*TEXTO PROPORCIONADO*.
- - -
    La luces de neón terminan por ahuyentarlo, y el sol se va”.
    La descripción nos impone un presente y vemos al sol perezoso, haciéndose diminuto, dilatando el instante, quedándose suspendido en el polvo del atardecer, en partículas doradas. Hay una urgencia en la ley natural que lo empuja, es la hora en que la noche desea desplegar sus galas cubiertas de estrellas. Las luces de neón se imponen en la oscuridad…
    “Estallan como gotas, como estrellas. Y como un desafío rompen la magia de lo divino y se alargan, se implantan, mudas, soberanas.
    Allá se reúnen, como un racimo de uvas, en la esquina de una plaza.
    Aquí reinan, iluminando el salón de baile”.
    Dentro de esta narración en donde hay dos seres que viven un amor prohibido, que juegan, que se exponen a una tragedia, son las luces de neón las que se dedican a disputar el lugar en donde reinarán.
    “Ya la noche se implanta.
- - -
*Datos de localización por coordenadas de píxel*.
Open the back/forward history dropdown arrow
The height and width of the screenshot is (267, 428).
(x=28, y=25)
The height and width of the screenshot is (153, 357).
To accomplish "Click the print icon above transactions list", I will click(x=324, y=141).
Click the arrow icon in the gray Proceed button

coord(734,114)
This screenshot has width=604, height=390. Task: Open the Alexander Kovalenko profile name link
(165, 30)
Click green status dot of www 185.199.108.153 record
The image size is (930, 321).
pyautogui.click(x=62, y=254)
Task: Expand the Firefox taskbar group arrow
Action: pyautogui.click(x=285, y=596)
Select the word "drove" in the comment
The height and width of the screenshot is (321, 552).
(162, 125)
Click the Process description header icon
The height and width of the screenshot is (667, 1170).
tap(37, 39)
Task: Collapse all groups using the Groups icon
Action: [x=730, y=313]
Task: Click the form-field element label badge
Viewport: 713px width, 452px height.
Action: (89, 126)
- - -
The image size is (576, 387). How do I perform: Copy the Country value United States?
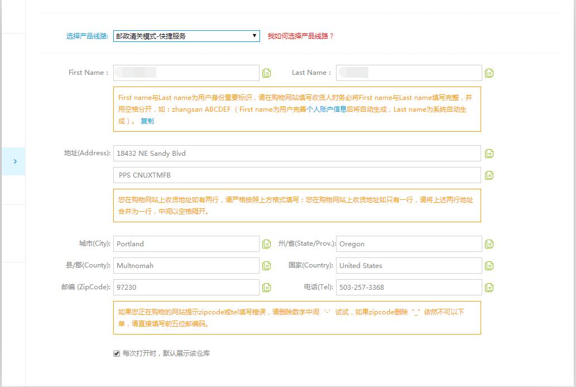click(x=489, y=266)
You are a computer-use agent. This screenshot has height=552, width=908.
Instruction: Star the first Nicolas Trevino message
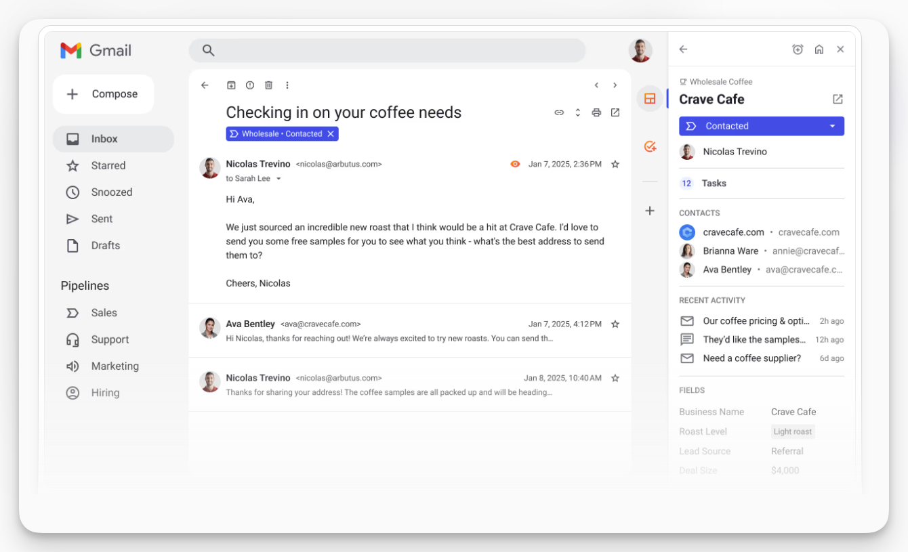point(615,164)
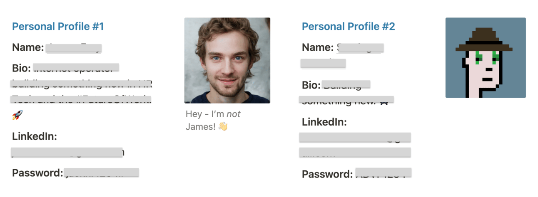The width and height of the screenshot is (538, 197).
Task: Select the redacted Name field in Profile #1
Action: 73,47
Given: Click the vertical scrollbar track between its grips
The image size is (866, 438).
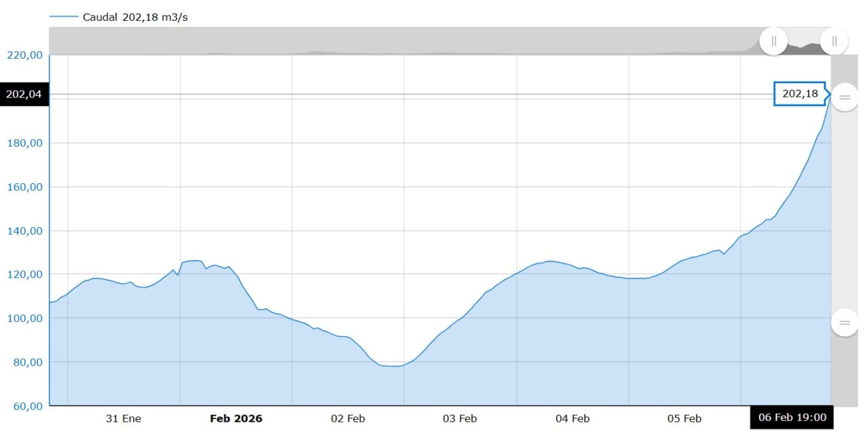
- - -
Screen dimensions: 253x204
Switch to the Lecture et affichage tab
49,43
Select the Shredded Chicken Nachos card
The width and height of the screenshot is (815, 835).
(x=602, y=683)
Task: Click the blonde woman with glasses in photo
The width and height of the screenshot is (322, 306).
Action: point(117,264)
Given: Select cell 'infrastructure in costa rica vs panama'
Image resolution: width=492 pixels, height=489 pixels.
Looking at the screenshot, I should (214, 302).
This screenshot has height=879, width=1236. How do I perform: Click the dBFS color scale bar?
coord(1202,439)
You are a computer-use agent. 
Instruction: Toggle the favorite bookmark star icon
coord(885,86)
- - -
*TAREAS DEL EJERCICIO*.
A: Según el texto sobre las luces de neón, ¿en qué lugar se reúnen estas luces como un racimo de uvas?
B: Prosigue el texto sobre las luces de neón a partir de su última oración.
El material registrado es independiente del texto sobre las luces de neón.

*RESPUESTAS POR TAREA*.
A: En la esquina de una plaza.

B:
    ¿Qué encanto se levanta del suelo? ¿Qué perfume sube de la tierra?”
    Ella no necesita nada más, la claridad de la luna será testigo inocente de complejos destinos.
    Es sábado de fiesta y el amor es el personaje sublime en los sueños de las niñas y en las expectativas urgentes de los jóvenes.
    Las madres desde un rincón del salón sopesan, aceptan, o rechazan la elección de sus hijas.
    Pero volvamos a Ana que aún permanece en su cuarto frente al óvalo del espejo. ¿Cuáles han de ser sus pensamientos, sus proyectos, sus ilusiones? Dieciocho años frescos y audaces no le permiten discernir si ese deseo es lícito o ilícito.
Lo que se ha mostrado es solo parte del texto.